There are two broad types of bounces:
Soft bounces are temporary deliverability problems. Reasons may include:
- Recipient's mailbox is full
- The email message is too large
- The recipient email server rejected the content of the email
- The recipient email server sent a general bounce message, such as an out of office reply
Hard bounces indicate that the recipient server cannot deliver email to this address or domain permanently. Reasons may include:
- The recipient email server sends a bounce message indicating this address does not exist or the email is not yet valid in the recipient’s email server
- The recipient's email address is on the Amazon SES suppression list, because it has a recent history of producing hard bounces
- The recipient email server sends a hard bounce, but did not indicate a reason
Only hard bounces contribute to your portal's bounce rate.

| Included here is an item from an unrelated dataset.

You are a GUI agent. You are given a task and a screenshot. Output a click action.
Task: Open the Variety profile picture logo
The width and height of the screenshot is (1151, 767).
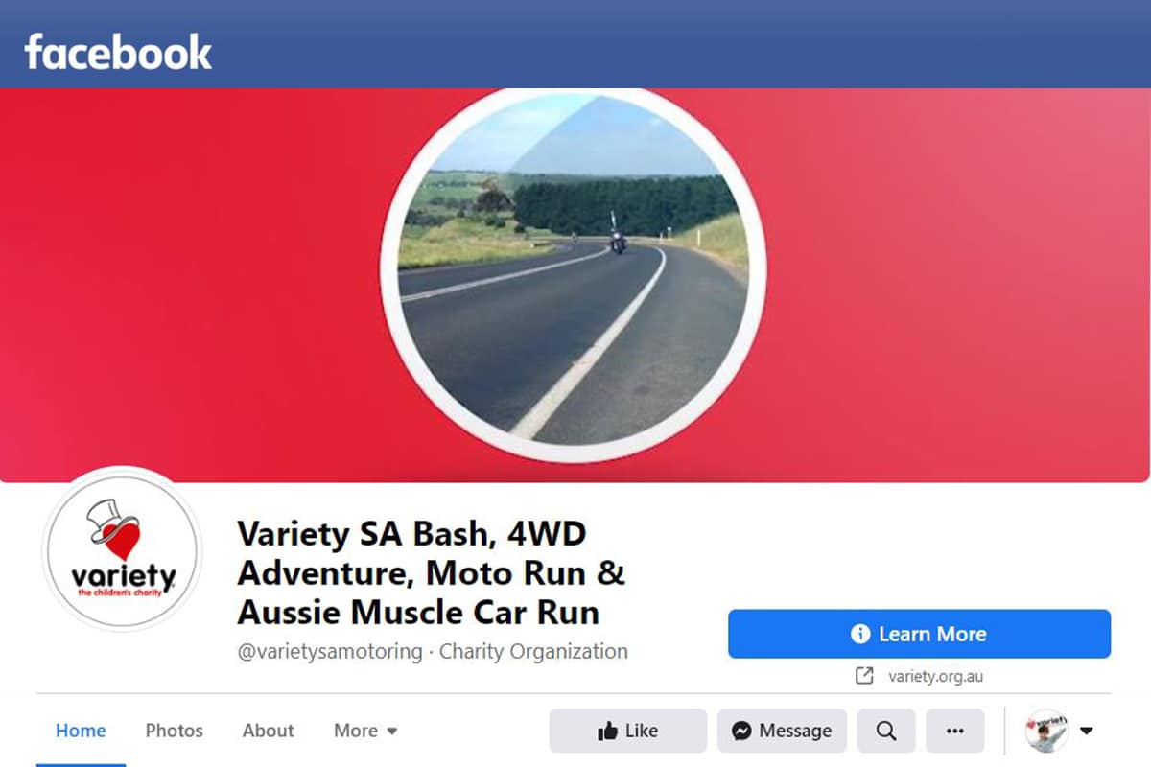(x=123, y=551)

Safety Made Simple Support find that hard bounces come from:
- using fake (made-up) email addresses during setup and testing for your portal
- having "stale" accounts with old email addresses, for users who are no longer using your portal
- batch uploads of unverified email addresses
Understanding individual email bounces
Safety Made Simple disables a user's account after a single hard bounce. This automated response prevents a pileup of additional hard bounces.
If a user reports they are not receiving messages, check to see if their login is disabled, which would pause notifications. You can enable their account again as needed.

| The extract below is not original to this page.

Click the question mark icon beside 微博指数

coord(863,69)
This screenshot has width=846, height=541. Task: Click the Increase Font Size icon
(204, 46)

If their account is enabled, contact the Safety Made Simple Support Team to ask if the user's email address generated a hard bounce.
Restoring deliverability
If Safety Made Simple disables your portal's email, you need to address the following questions with Safety Made Simple Support, before the support team can restore your email service:
- What led to this significant number of bounces from your portal? Safety Made Simple Support can provide you with a list of the most recent email bounces to help your investigation, at your request.
- What will you do with the existing data within your portal to make sure hard bounces don't happen, right after re-enabling your portal email?
- What steps will you put in place to prevent hard bounces from happening again in future?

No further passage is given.